“Campaign for our Future” starts its public phase with $700,000 in hand
By Peter Alexander
The Colorado Music Festival & Center for Musical Arts have announced a new fundraising initiative, Campaign for our Future, in coordination with the CMF’s 40th anniversary.
With a total goal of $1 million, campaign co-chairs Jack Walker and TK Smith have announced that before the beginning of the pubic phase of the campaign, they already have in excess of $700,000 from more than 70 individual gifts. While it is normal for fundraising efforts to secure major “leadership gifts” before making a public announcement of a goal, 70% is an extraordinarily large portion to have in hand this early in the process.
“I think we surprised ourselves with our efficiency,” CMF/CMA executive director Elizabeth McGuire says.
Two individual gifts were particularly significant in reaching the $700,000 milestone: $250,000 from the Glenn Korff Foundation in memory of long-time CMF supporter Glenn Korff, and $90,000 from the SeiSolo Foundation in memory of Hans and Dolores Thurnauer, which will support performances and special projects by guest artists. In another significant initiative, there was a $100,000 crowd-funded gift in appreciation of past president and board member Caryl Kassoy, who founded the CMF Young People’s Concert.
McGuire has been with the CMF/CMA for less than a year, but that time has seen real progress in securing the financial stability of the organization. “Some of the elements (of the Campaign for our Future) existed before I came on board,” she says. “It was an offshoot of the strategic plan that was developed before my time.”
She said it was CMF/CMA director of development and community partnerships Melissa Fathman who designed the campaign, which was then launched by the CMF/CMA board in October.
Although there have been rumors in Boulder of the CMF/CMA’s financial concerns, McGuire stresses that the organization is currently debt-free. ”The donations to this campaign are not going toward any debt repayment or recovery,” she says. “They are specifically for initiatives outlined in our strategic plan.”

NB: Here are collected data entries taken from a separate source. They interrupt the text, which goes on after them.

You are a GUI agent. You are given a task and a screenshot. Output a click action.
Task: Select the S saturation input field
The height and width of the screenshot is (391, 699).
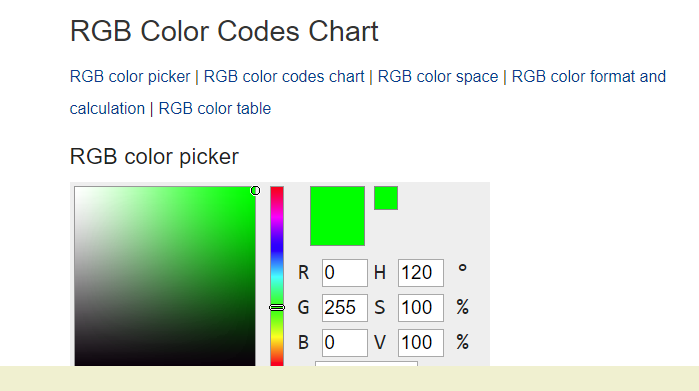point(420,308)
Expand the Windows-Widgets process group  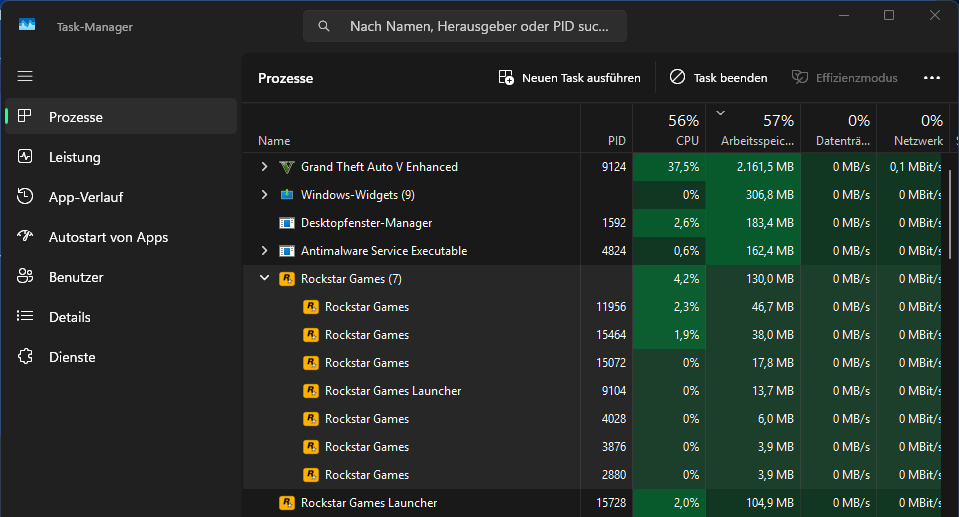tap(264, 195)
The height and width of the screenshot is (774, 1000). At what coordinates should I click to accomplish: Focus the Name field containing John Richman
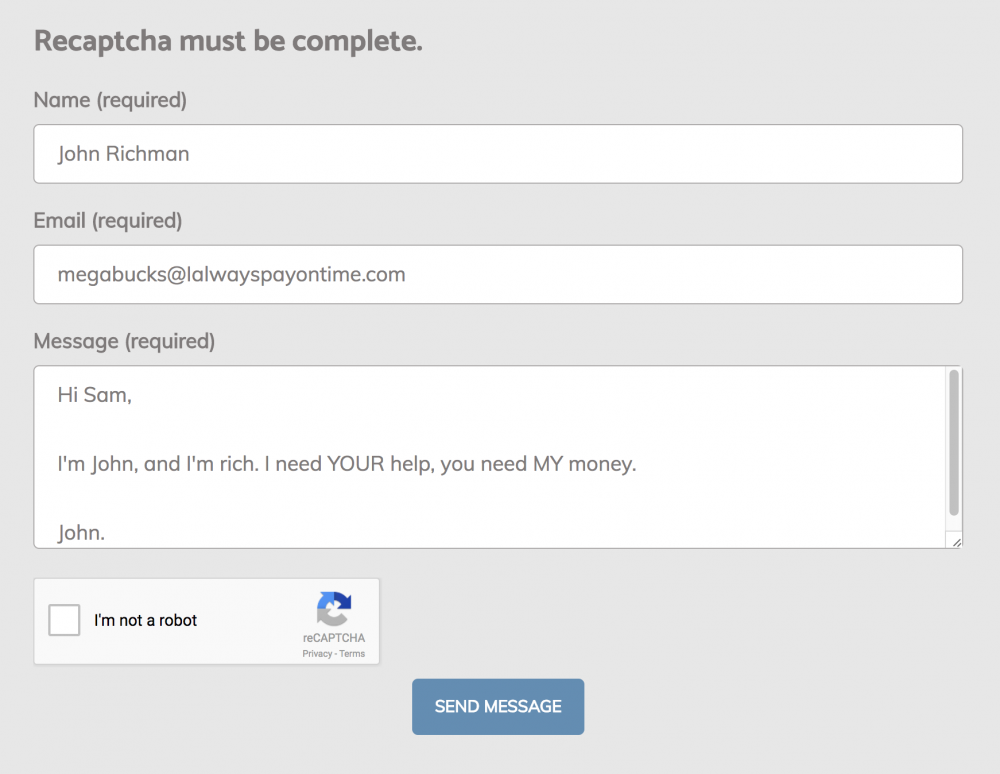pos(497,154)
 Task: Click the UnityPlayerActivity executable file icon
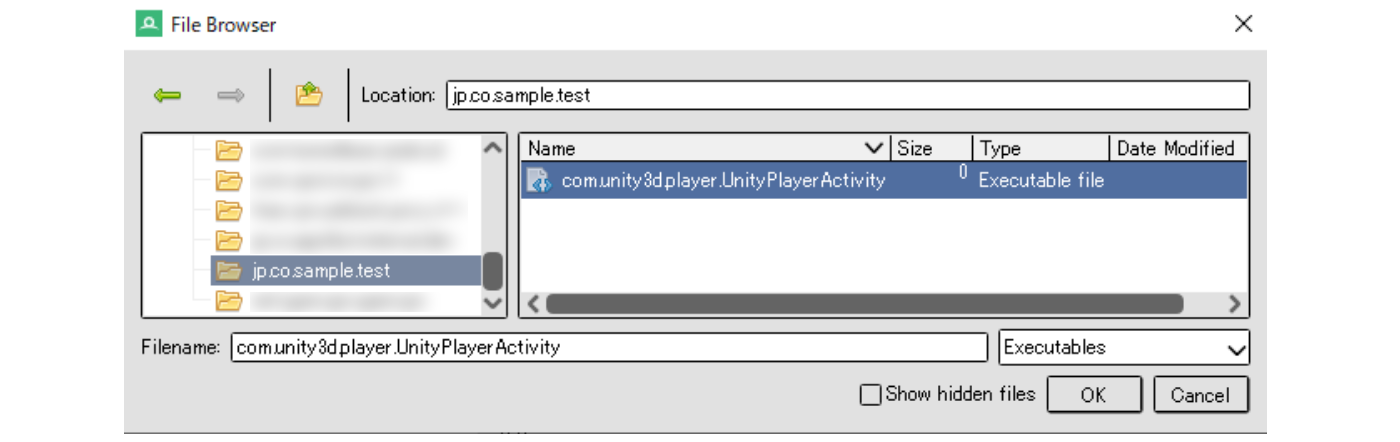(x=539, y=181)
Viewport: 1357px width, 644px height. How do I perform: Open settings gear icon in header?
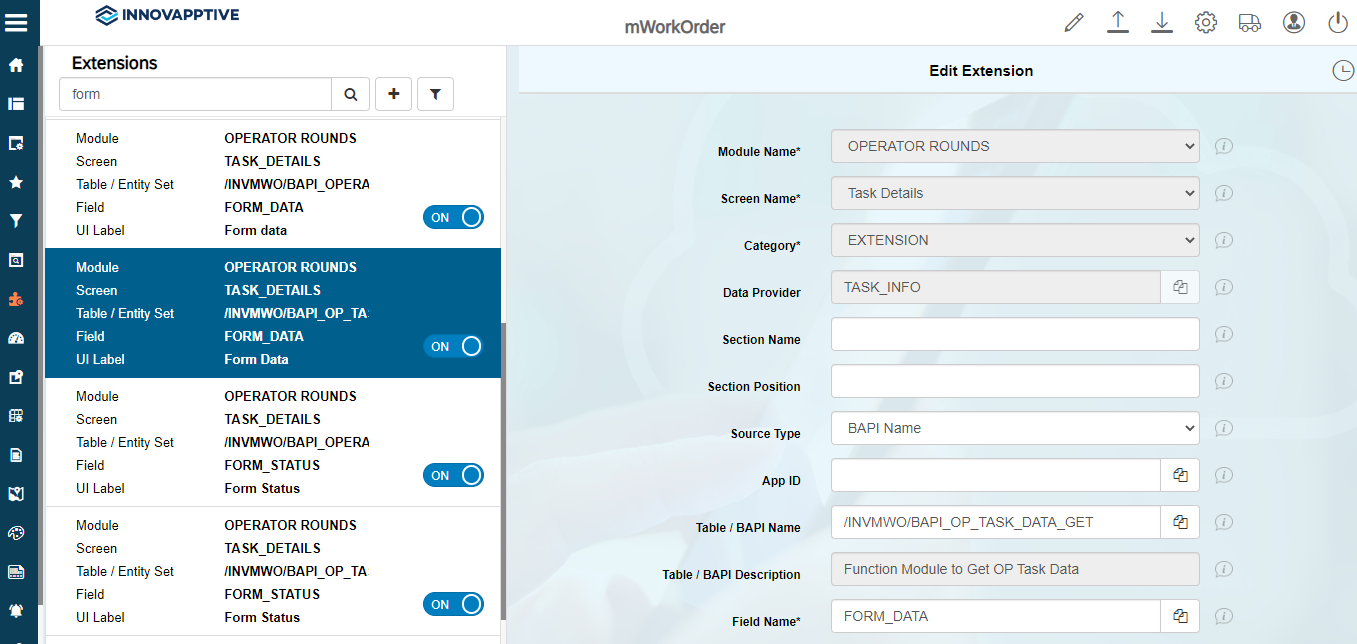coord(1205,22)
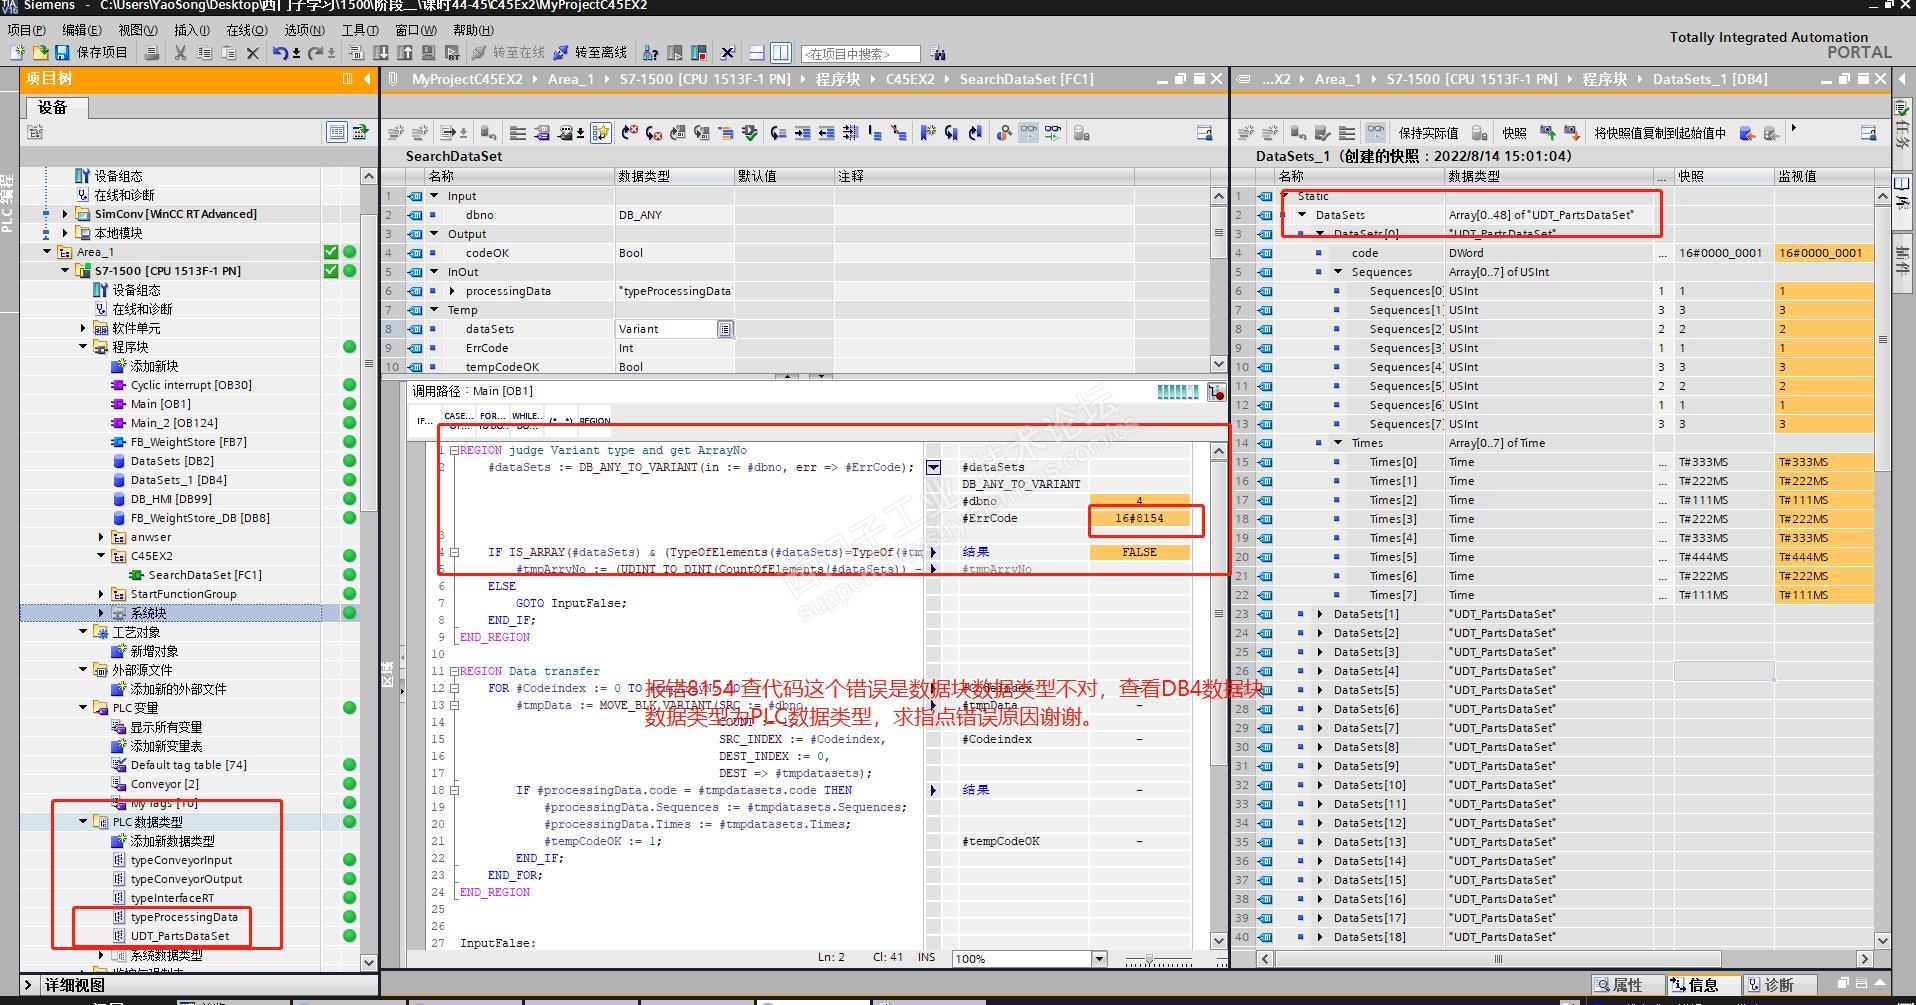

Those initiatives are divided into four categories: education, orchestral excellence, innovation and sustainability. Of the four, McGuire singled out sustainability as particularly important. “That speaks to the organization’s future,” she says. “We wanted to create a cash buffer for the organization, so that we can withstand unforeseen or un-controllable circumstances.”
The current political climate in Washington, D.C., may be creating an immediate need. “We’ve written grants to the National Endowment for the Arts (NEA) and received them for many years,” she says. “We applied in 2016 and received a letter from the NEA that said, ‘We don’t know that we can award grants. The future of the NEA is uncertain, so please be patient.’”
In addition to the early success of the Campaign for our Future, McGuire says “there are many other positive things that have been happening. We’ve had a substantial uptick in the amount of grants that we’ve not only applied for but that we’ve received in the past year—and I give Melissa (Fathman) credit for this.
“And I would say too, our sales for the festival are 30% greater than they were at this time last year. So there are a lot of things that contribute to rebuilding (the financial stability of CMF/CMA).”